» To do
Your answer should repeat exactly the lines from the one holding "How do I perform: Click" through the end of the data, and it should contain no pictures.

» Listed entries
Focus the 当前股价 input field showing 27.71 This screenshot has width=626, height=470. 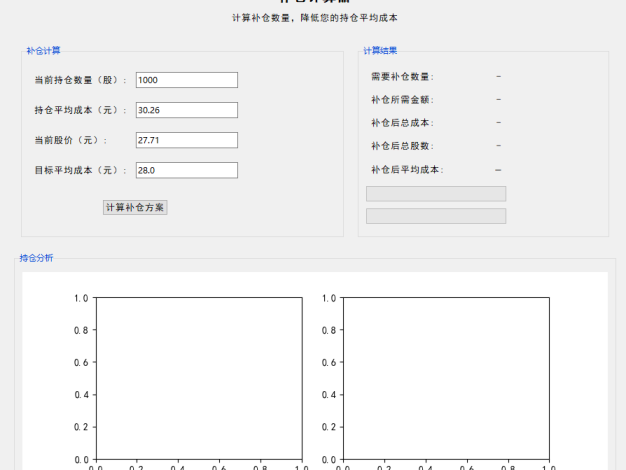(x=186, y=140)
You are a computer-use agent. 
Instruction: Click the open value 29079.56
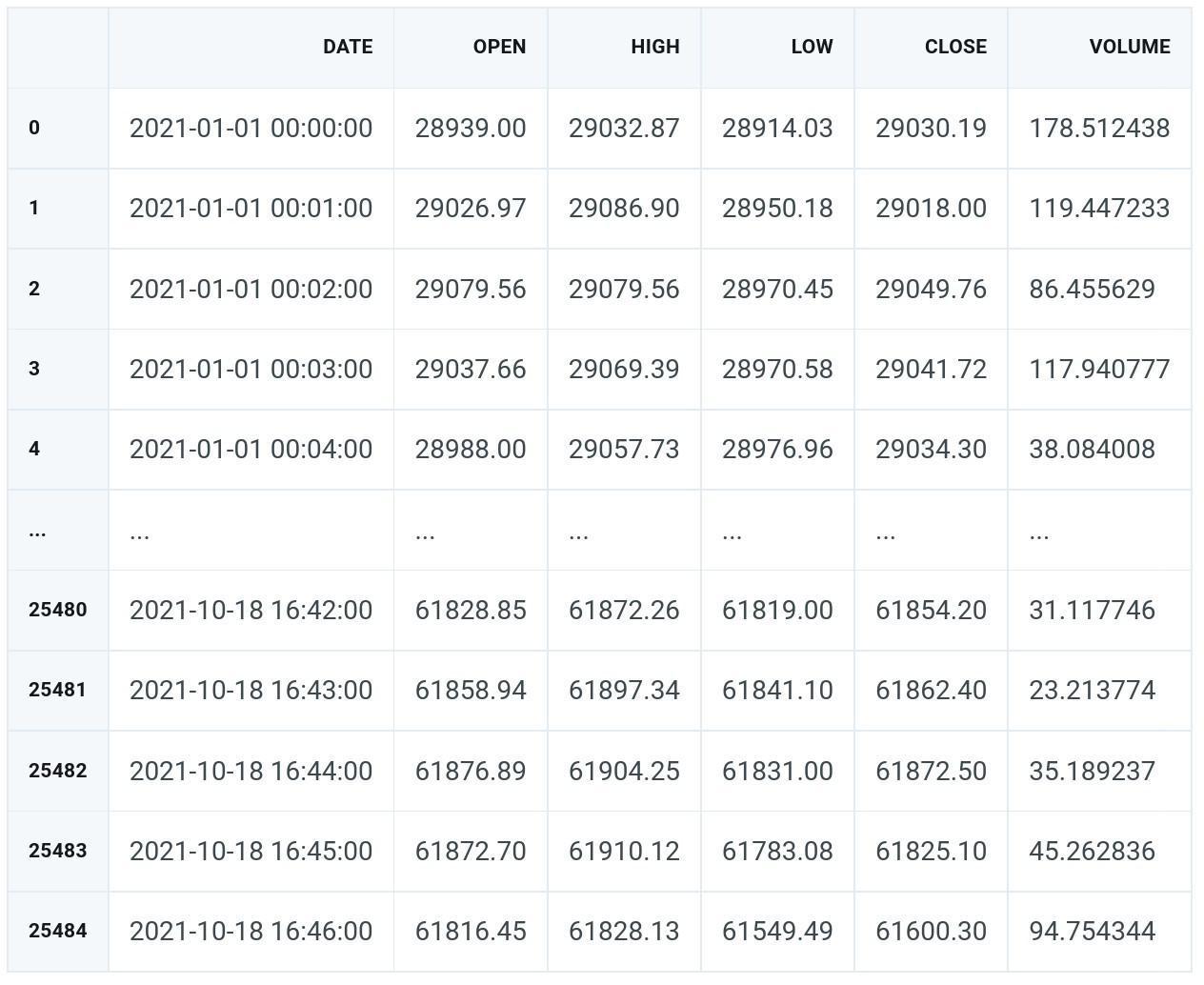pyautogui.click(x=470, y=289)
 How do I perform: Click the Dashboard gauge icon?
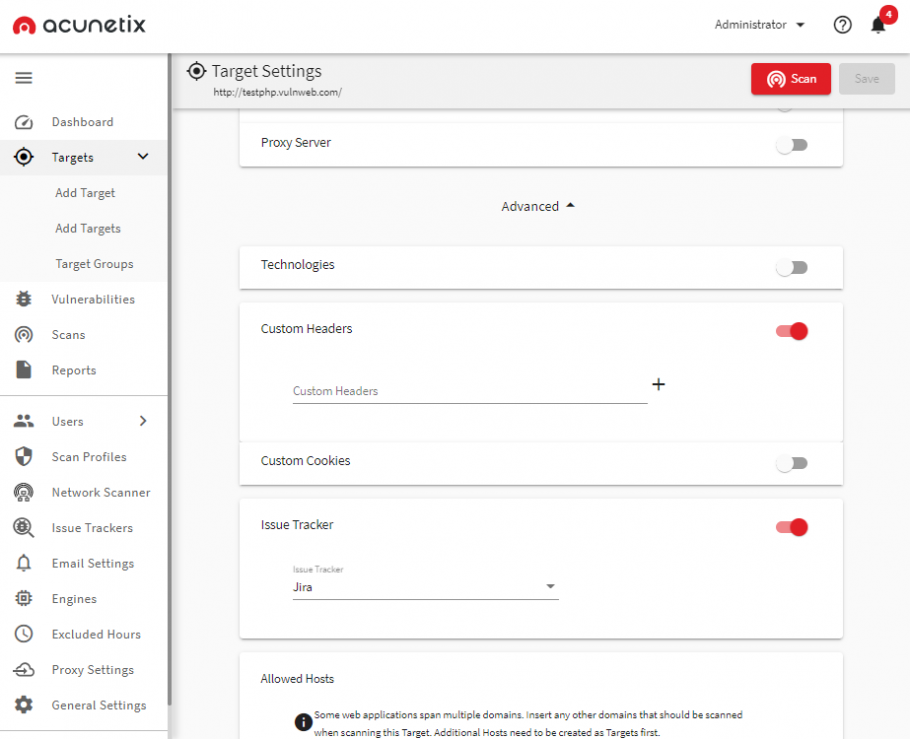(x=24, y=122)
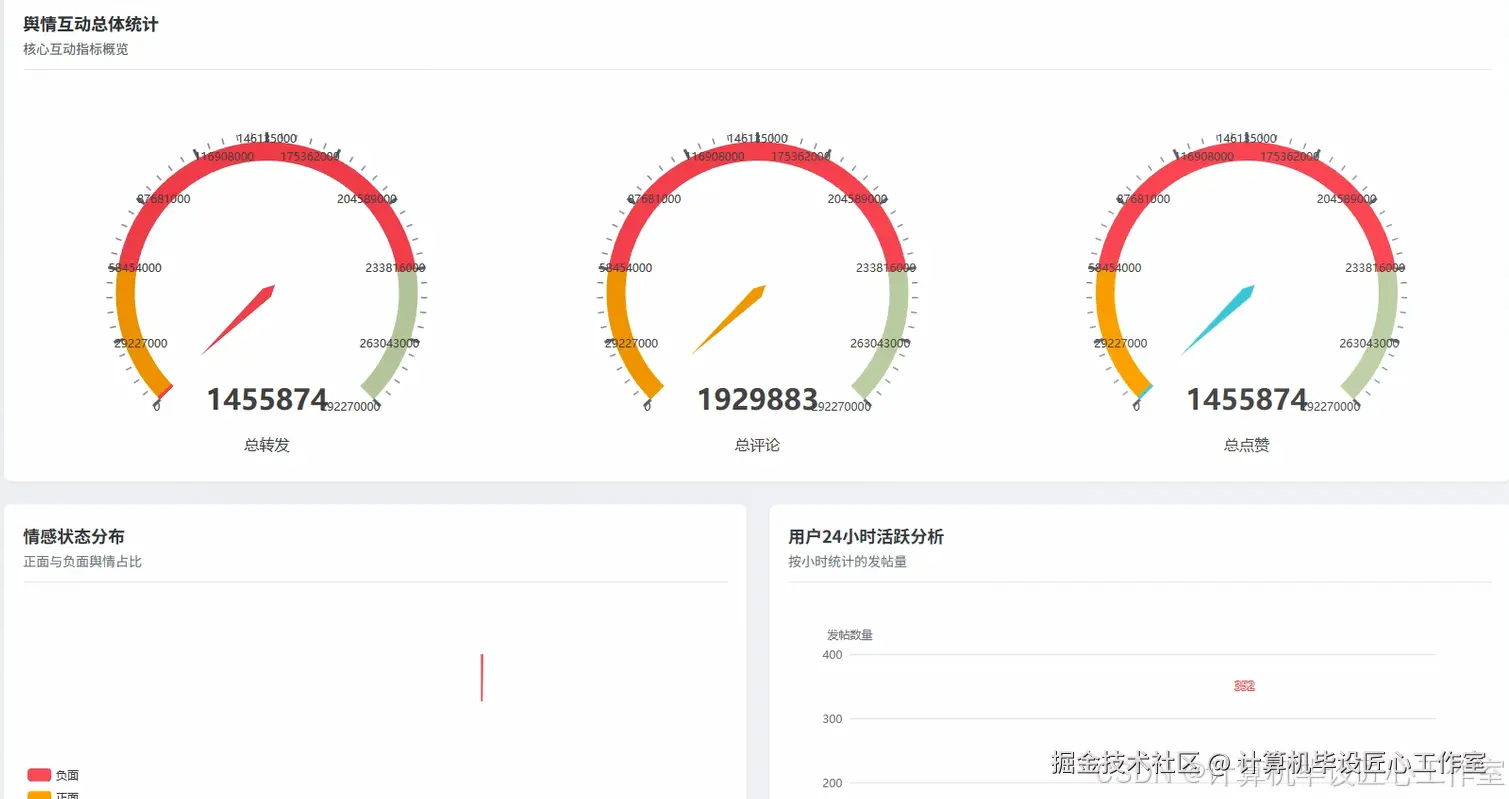Click the 400 gridline label on the chart
This screenshot has width=1509, height=799.
[x=831, y=654]
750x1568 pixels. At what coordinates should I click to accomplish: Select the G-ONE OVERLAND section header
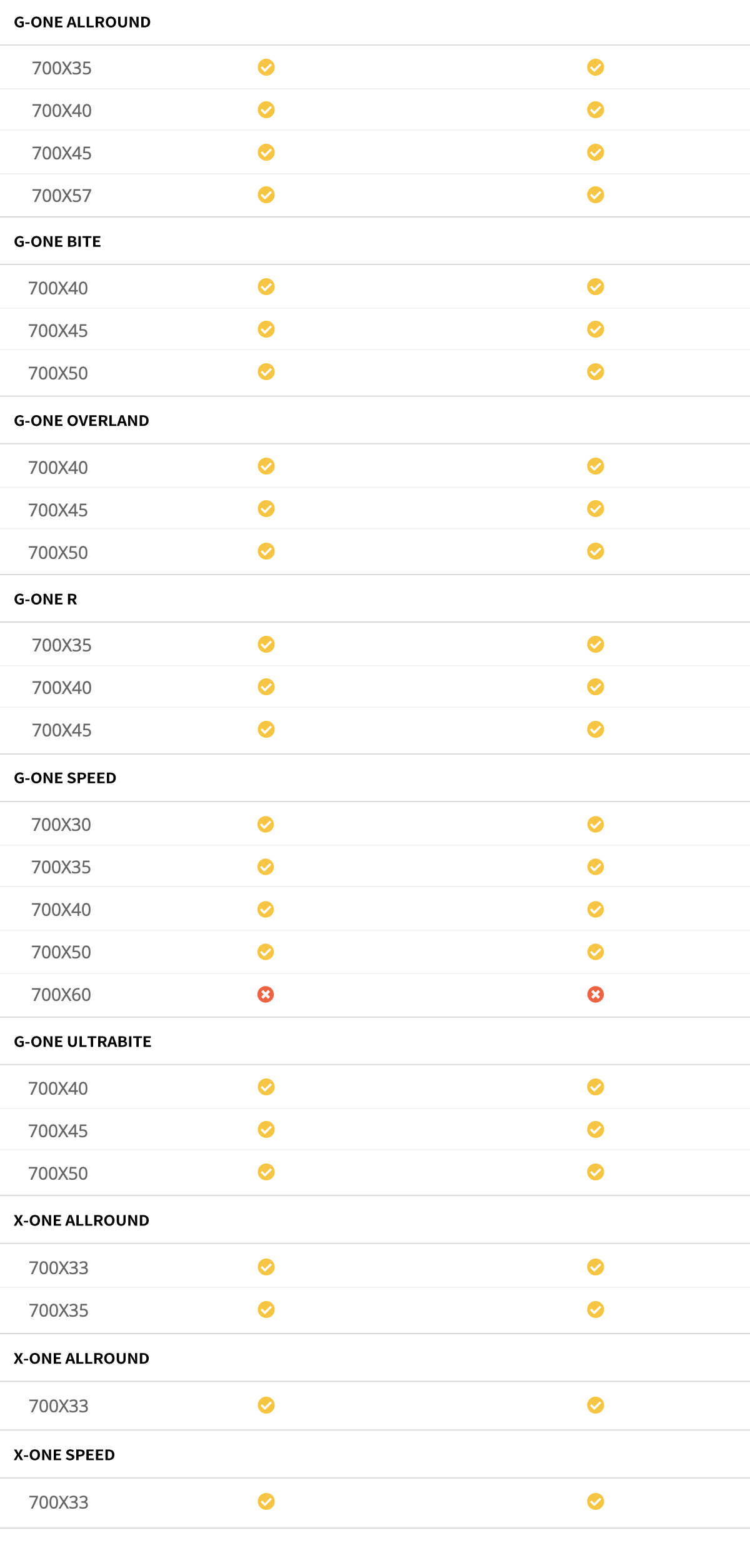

» Exercise answer
 How do I perform: Click the Dashboard gauge icon?
(x=24, y=122)
Click the 400 gridline label on the chart
This screenshot has width=1509, height=799.
[x=831, y=654]
750x1568 pixels. At what coordinates should I click to accomplish: Select the G-ONE OVERLAND section header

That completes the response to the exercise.